Ellen and Mitch were still in the family room. They were not speaking; they were watching him with an intensity that unnerved him. The boys were gone-whether out back or into the bedroom Ellen and Mitch were using, Jay didn’t know. He didn’t care, either. After the way Thad had acted the first day, after Josh injuring Elizabeth today, he didn’t give a damn if he never spoke to his sister again. He focused his attention on his father.

Abraham Morris looked old and frail in the filtered light. His skin hung loosely from his face, his lips trembled even though he was not speaking, and his eyes darted back and forth, as if he were trying to discover who this stranger was standing in front of him.

“Dad,” Jay said as gently as he could. “Dad, Linda and I have to leave. You understand?”

Abe nodded.

Jay wasn’t sure that the movement meant; there was something about it that suggested his father did not understand anything that had happened in the past few minutes.

“Look,” Jay continued, “I’ll call you as soon as we get home. We’ll have you out to our place soon. Maybe later this week. You can come out and stay until New Years if you want. Longer. We’ve got the room. And I don’t like the idea of you staying here in this house…alone.”
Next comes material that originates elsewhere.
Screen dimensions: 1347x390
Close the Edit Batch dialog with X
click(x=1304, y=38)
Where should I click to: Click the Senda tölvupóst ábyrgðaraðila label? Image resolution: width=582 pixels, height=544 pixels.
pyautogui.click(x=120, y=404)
Abe’s eyes cleared. His lips stopped their nervous tremors, and when he spoke, Jay heard his father’s voice the way he remembered it from years before.

“I’m fine, Jay. I’ll be fine. You just take care of Lizzy-Bizzy and Anna-banana and Linda, and let me worry about me.”
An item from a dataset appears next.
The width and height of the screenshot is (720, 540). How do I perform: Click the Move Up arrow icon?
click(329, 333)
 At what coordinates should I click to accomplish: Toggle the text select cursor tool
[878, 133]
Jay swallowed. He hadn’t heard his father use those pet names for years.

“Okay, Dad.” He paused, unsure what to say next. “Look, tell Ellen that…tell her I’m…I’m sorry and I’ll call her later, too. When I’ve had a chance to cool down.”
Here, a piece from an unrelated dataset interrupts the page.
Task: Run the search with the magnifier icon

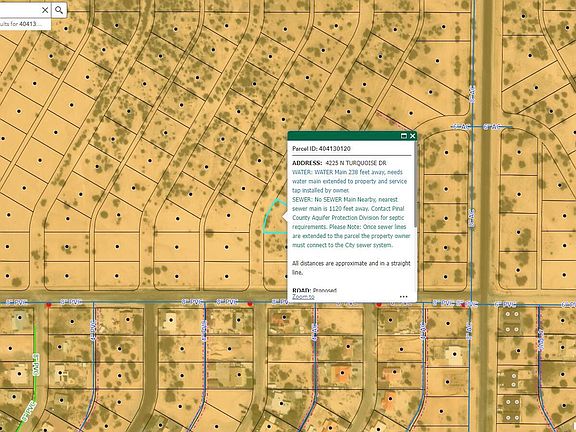Action: (59, 10)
Abe nodded. “That would be wise. I’ll talk to her.”

Jay looked at his father and-on an impulse he would never quite understand but for which he was grateful for the rest of his life-reached out abruptly and threw his arms around his father. He felt the angularity of bone beneath the bulk of Abe’s clothing, and realized anew that his father was old and frail and thin. He hugged Abe with all the strength he could muster, and when the two men finally broke their embrace, both had tears in their eyes.

“Okay, Dad. And…thanks.”

“You drive careful, now. You hear?”

“Sure, Dad.” Jay left. Abe followed a few steps out onto the porch and waved at his daughter-in-law and granddaughters in the car. Then he turned and went inside and shut the door.

“Jay?” Linda’s voice was calm but subdued.

“I’m okay.”

“Should we…?”

“I told him we’d call. We’d have him out soon. For a long visit.” He cranked at the engine, relived that it turned over right away. “For a real long visit.”